Das würde eine interessante Wohngemeinschaft werden – vielleicht sollte Dóra wirklich einen Termin für das berühmte brasilianische Waxing ausmachen.
Margeir wachte völlig erschlagen auf und dachte zuerst, er hätte einen Kater. Während er versuchte, einen klaren Kopf zu bekommen, schwante ihm, dass er zu viel von etwas Ekelhaftem getrunken haben musste, eine ganze Flasche süßen Weißwein oder sogar zwei. Doch dann wurde ihm langsam klar, dass er keinen Tropfen angerührt hatte. Die Kopfschmerzen rührten von etwas anderem her. Vorsichtig öffnete er die Augen, ließ den Kopf aber noch auf dem Kissen liegen. So blieb er eine Weile liegen und starrte das fest verschlossene Schlafzimmerfenster an. Die Luft war stickig und schwer, und jeder Atemzug brannte in der Nase, so dass er durch den Mund atmen musste. Er versuchte, die Vorstellung zu verdrängen, dass eine gräuliche Giftwolke über seine Zähne und seine Zunge langsam durch seinen Gaumen in seine Lungen strömte.

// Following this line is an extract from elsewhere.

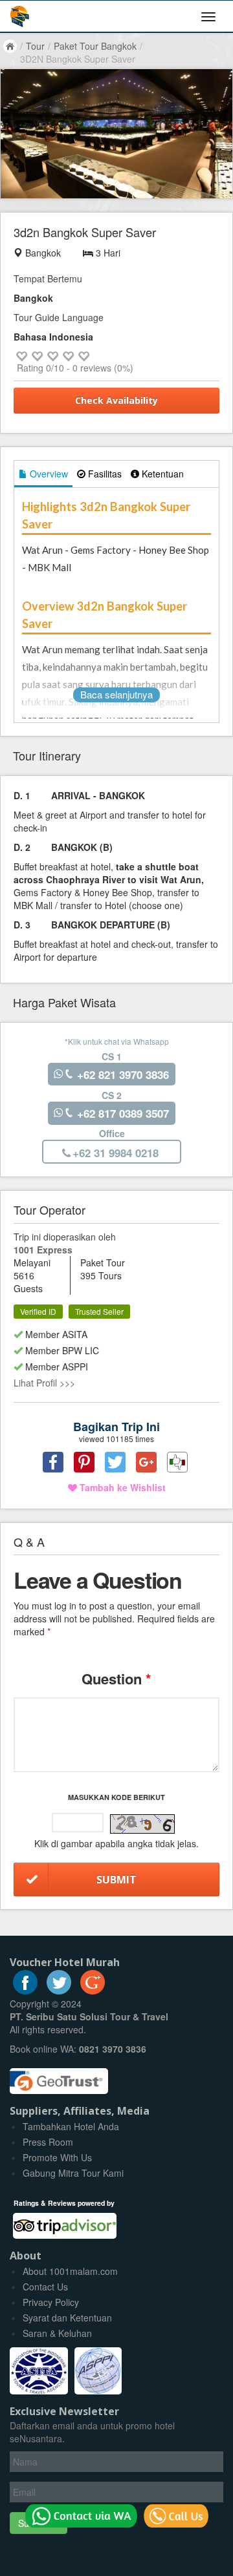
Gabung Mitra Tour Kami (73, 2172)
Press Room (48, 2141)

Ihm wurde übel, aber er war zu schwach, um aufzustehen und das Fenster zu öffnen. Warum war es eigentlich geschlossen? Margeir schlief immer bei offenem Fenster, egal bei welchem Wetter. Am liebsten hätte er nachts die Wand eingerissen, damit die klare, kühle Luft hereinkonnte. Er musste vergessen haben, das Fenster zu öffnen, oder es nachts zugemacht haben.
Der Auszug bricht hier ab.